SAVE AUSTIN NOW JOINS NORTH AMERICA RECOVERS, NEW COALITION LAUNCHED TO ADDRESS HOMELESSNESS, ADDICTION Urges President Biden to Stop Government Funded Drug Sites
FOR IMMEDIATE RELEASE
January 24, 2023
SAVE AUSTIN NOW JOINS NORTH AMERICA RECOVERS, NEW COALITION LAUNCHED TO ADDRESS HOMELESSNESS, ADDICTION
Urges President Biden to Stop Government Funded Drug Sites
AUSTIN, TX — Nonpartisan Save Austin Now PAC today announced it has joined a new coalition called North America Recovers, which is made up of dozens of grassroots leaders, policy experts and nonprofit executives from the U.S. and Canada who have united to push back on destructive policies destroying our cities and instead advocated for proven solutions to homelessness and drug addiction. The coalition spent two full days together in Seattle in January 6-8 to align on policy proposals and strategic objectives.
“Save Austin Now will keep its focus on improving standard of living in our city for all residents, especially in the policy areas of homelessness and public safety,” said Save Austin Now co-founders Matt Mackowiak and Cleo Petricek. “There is good and inspiring work being done in many other cities and we want to learn from it. We hope this coalition can fight the good fight and turn the tide in our failing major North American cities. This will require both compassion and honesty, with a focus on recovery and rejection of policies that incentivize addiction and misery. We can restore safety to our cities while improving the lives of the least fortunate among us.”
On Monday this new coalition announced formation.

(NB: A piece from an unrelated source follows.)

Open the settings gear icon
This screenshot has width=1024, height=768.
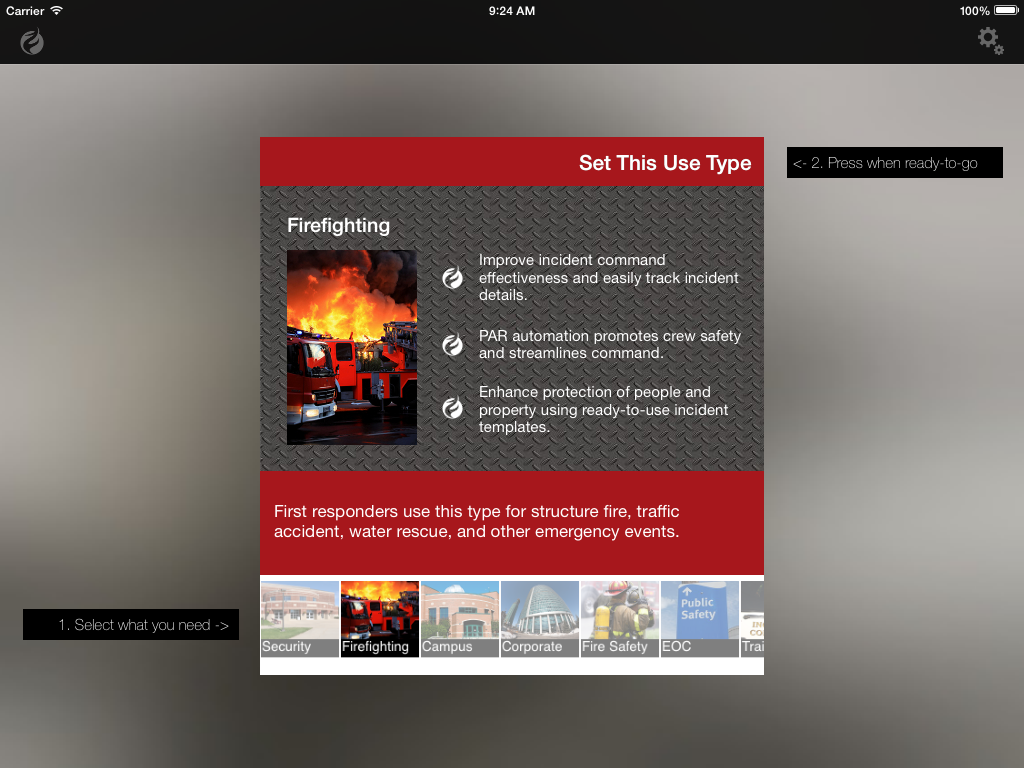pos(990,41)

Mothers Against Drug Addiction and Deaths and 21 other organizations focused on addiction, mental illness, and homelessness are urging President Biden to “Stop Government Drug Sites” and order the Department of Justice not to grant Philadelphia and other cities, which are seeking waivers so they can operate supervised drug-use sites without violating federal law.
The coalition launched an advertising campaign on Monday in Washington, D.C. and with mobile billboards with a photo of a mother of a homeless fentanyl addict that reads, “Please Help My Son Escape Addiction the Way You Helped Hunter.”
The ads are aimed at convincing Biden and his Department of Justice (DoJ) to not allow “supervised drug consumption sites,” where taxpayer-funded healthcare workers assist anyone over 18 to inject or smoke fentanyl and other hard drugs. In response to a lawsuit by a group in Philadelphia that wants to open a drug-use site, the Justice Department said in early December that it would make a decision by early February.
“We as a coalition urge President Biden to reject these sites in favor of first creating a recovery-focused system for addressing our addiction crisis,” the Coalition said in a statement on the organization’s new website, NorthAmericaRecovers.org. “This means we must allocate sufficient funding for evidence-based intervention, treatment, and recovery programs.”
One of the laws Biden is considering not enforcing is a 1986 "crackhouse statute,” which Biden cosponsored as Senator, and which made it illegal to “knowingly open, lease, rent, use or maintain any place, whether permanently or temporarily, for the purpose of manufacturing, distributing or using any controlled substance.”